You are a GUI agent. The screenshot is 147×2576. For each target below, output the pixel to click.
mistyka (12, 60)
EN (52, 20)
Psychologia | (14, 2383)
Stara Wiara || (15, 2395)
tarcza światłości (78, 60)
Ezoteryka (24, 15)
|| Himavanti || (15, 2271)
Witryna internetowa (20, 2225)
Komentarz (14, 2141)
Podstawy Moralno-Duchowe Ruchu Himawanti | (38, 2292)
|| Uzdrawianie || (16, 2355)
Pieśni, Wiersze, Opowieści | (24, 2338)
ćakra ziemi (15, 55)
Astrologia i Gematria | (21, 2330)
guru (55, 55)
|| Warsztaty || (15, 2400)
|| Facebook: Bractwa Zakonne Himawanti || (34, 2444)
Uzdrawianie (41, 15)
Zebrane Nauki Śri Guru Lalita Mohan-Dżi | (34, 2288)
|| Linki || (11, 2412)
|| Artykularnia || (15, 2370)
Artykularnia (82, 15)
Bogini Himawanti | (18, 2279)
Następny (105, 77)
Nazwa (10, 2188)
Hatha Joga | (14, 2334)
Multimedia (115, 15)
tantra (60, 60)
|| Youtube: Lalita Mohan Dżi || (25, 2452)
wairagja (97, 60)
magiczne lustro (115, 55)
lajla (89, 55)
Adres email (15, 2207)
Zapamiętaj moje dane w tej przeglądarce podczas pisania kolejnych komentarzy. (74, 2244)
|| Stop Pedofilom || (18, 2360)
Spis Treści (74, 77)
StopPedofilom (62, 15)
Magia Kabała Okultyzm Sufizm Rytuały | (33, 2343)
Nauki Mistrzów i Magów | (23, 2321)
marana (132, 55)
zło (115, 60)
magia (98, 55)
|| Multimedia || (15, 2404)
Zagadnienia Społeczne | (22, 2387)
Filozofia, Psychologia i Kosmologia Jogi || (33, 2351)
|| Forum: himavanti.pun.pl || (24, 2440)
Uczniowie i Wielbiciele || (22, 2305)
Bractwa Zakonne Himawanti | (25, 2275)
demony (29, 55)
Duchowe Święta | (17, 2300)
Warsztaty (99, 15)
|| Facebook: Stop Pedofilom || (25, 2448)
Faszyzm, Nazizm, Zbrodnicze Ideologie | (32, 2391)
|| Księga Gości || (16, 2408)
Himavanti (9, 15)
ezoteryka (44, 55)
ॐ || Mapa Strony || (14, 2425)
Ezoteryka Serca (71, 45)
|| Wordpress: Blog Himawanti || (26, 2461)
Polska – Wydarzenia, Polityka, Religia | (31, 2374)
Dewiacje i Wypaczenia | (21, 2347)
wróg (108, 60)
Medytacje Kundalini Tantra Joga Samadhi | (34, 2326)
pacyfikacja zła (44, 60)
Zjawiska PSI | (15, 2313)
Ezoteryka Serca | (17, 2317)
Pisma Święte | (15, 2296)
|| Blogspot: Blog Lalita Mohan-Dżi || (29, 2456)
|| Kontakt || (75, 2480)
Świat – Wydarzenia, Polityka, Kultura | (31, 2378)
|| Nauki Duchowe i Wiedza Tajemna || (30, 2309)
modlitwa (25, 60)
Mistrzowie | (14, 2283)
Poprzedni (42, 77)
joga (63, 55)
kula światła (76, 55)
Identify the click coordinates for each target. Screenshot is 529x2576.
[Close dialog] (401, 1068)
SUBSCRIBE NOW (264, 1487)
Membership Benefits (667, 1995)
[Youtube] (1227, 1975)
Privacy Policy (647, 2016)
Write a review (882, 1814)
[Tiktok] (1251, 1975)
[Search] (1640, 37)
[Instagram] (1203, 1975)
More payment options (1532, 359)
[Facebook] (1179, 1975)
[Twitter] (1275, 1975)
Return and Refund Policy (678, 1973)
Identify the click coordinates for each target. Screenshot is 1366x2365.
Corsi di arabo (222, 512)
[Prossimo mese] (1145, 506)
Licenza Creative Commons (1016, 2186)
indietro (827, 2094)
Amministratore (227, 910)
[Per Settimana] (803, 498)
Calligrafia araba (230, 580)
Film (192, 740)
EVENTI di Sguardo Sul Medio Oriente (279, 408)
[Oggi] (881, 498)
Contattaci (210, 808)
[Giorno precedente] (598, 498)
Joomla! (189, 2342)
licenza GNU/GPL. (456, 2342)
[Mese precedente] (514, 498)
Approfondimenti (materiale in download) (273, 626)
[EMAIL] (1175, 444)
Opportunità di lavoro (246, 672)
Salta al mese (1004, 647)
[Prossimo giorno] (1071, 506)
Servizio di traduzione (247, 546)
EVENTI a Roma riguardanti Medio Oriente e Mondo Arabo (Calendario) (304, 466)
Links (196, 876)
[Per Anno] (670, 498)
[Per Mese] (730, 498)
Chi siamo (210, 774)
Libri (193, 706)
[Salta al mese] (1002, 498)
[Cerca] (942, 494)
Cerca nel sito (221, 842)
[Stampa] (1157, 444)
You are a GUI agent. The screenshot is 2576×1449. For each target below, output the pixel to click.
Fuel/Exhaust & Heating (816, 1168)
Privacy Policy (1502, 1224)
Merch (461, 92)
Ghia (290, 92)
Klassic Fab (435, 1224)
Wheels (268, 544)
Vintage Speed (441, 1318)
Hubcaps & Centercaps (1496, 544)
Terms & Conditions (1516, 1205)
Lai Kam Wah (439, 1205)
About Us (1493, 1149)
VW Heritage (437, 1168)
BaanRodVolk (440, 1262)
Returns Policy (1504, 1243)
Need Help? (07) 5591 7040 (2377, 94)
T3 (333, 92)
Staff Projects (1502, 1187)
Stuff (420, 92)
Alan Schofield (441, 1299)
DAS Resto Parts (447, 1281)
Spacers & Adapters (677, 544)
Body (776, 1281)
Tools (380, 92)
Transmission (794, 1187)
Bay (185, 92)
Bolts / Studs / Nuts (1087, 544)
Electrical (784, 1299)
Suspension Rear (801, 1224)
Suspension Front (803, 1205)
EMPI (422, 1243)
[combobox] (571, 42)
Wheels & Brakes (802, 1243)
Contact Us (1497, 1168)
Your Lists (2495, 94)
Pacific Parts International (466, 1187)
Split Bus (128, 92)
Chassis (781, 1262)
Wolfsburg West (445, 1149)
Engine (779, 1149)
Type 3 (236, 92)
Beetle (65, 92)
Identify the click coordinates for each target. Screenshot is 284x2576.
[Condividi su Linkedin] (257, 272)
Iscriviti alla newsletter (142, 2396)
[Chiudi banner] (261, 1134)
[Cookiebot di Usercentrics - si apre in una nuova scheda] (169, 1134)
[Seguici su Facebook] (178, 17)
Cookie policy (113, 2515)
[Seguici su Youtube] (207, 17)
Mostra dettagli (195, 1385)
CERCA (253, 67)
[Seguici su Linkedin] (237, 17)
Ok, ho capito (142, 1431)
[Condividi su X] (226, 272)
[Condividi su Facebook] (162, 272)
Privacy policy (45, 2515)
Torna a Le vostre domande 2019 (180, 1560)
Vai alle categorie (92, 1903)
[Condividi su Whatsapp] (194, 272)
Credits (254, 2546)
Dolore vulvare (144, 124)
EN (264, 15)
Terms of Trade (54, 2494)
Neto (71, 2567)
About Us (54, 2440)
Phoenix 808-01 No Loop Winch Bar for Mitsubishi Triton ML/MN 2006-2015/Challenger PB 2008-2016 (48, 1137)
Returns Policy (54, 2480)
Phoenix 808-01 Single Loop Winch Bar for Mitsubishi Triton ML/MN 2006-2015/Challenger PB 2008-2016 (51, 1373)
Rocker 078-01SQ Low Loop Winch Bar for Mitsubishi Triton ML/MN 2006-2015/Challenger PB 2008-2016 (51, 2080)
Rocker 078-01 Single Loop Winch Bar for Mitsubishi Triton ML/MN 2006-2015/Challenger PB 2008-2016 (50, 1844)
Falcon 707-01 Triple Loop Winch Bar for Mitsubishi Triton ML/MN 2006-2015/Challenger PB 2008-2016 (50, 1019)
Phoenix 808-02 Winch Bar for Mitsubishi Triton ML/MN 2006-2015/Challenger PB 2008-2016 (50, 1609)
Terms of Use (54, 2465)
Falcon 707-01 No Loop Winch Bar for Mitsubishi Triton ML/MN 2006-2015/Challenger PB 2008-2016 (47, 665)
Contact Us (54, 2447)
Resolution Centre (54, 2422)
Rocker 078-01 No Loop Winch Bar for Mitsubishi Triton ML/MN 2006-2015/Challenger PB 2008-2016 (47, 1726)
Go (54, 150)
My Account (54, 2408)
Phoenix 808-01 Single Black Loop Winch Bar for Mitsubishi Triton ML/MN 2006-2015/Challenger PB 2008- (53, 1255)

Exercise directions: Only the lines above starting at the line that holds "Film (192, 740)" and ending at the line that holds "Opportunità di lavoro (246, 672)" are to be repeated, exactly and in full.

Exercise answer:
Film (192, 740)
EVENTI di Sguardo Sul Medio Oriente (279, 408)
[Oggi] (881, 498)
Contattaci (210, 808)
[Giorno precedente] (598, 498)
Joomla! (189, 2342)
licenza GNU/GPL. (456, 2342)
[Mese precedente] (514, 498)
Approfondimenti (materiale in download) (273, 626)
[EMAIL] (1175, 444)
Opportunità di lavoro (246, 672)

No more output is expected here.